Most likely, India would try to impose a blockade on Pakistan and use its carriers to attack land targets. But Pakistan has several means to attack the Indian aircraft carriers, with almost undetectable submarines and anti-aircraft missiles, which must also operate relatively far from India in the west and north of the Arabian Sea. China does not have a similar disadvantage, since the PLAN would likely keep its operators near and within the "first chain of islands," including Taiwan, closer to the coast, where support aircraft and missile launchers from the ground can help.
Therefore, Indian carriers would be relatively vulnerable and only one of them will have aircraft capable of launching with standard artillery and fuel. And that's after Vishal sails in the next decade.

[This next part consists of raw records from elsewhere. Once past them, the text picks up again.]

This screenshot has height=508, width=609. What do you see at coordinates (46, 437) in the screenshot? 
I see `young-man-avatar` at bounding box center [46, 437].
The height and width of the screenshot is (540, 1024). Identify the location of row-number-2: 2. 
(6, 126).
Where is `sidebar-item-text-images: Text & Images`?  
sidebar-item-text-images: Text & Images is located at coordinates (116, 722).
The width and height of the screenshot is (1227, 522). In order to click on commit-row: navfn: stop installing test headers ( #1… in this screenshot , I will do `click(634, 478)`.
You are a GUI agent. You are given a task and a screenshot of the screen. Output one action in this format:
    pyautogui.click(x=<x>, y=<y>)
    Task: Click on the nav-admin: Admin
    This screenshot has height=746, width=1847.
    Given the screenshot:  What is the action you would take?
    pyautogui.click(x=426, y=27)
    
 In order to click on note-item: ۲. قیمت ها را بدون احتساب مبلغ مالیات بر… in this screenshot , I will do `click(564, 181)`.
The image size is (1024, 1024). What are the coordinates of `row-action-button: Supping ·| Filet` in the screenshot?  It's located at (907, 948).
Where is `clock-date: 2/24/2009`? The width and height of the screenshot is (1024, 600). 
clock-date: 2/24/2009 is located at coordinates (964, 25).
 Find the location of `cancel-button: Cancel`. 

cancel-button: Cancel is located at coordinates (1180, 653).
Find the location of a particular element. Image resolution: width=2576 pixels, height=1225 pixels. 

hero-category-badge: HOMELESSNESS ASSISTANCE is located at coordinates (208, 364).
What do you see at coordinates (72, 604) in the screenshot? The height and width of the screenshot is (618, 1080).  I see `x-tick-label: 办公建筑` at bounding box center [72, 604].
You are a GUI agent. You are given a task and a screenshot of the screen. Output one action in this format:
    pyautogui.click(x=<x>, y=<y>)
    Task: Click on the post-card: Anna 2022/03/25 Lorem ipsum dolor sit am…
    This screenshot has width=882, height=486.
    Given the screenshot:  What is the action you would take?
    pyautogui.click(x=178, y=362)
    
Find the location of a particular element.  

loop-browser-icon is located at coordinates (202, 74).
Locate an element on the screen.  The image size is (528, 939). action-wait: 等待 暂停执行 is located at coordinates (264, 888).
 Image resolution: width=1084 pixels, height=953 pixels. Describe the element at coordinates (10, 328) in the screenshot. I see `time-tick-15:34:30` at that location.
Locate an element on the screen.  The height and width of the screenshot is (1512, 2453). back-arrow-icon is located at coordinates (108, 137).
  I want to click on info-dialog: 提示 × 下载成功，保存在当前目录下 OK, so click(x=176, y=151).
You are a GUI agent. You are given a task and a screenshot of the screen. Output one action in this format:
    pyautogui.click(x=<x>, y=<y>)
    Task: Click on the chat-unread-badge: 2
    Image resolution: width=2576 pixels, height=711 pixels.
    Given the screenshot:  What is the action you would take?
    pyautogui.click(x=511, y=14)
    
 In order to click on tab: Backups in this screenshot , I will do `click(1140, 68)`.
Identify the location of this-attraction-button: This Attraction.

To directly threaten Pakistan, small-deck carriers will have to maneuver closer to shore and, therefore, closer to the "access denial / access area" weapons that could sink them. And even with a third aircraft carrier, the threat from Pakistani land-based aircraft will force the Indian Navy to devote a large part of its own air wings to the defense, perhaps half of its fighters, according to the article 2017 by Ben Wan Beng Ho for the Naval War College Review magazine.
"Therefore, it is doubtful that any attack force launched from an Indian airline has a significant impact," writes Ho. "With the aircraft available for attack tasks just numbered in two digits, the Indian airline simply can not deliver a substantial" pulse "of combat power against its adversary.
Essentially, this makes Indian carriers become counterproductive, since flat platforms exist mainly to defend against attacks instead of fighting their enemy. Carriers are also expensive symbols of national prestige, and it is unlikely that the Indian Navy would risk losing one, two or all three. Under these circumstances, India's investment in shippers makes more symbolic sense, and mainly as a way to keep shipyards and shipyard employees busy.
However, this is not to completely rule out a naval strategy centered on the operator. Ho points out that Indian carriers could be useful when operating on the high seas and in the western Arabian Sea, effectively as escort ships for commercial shipments and to harass Pakistani trade. However, this strategy comes with a similar set of problems.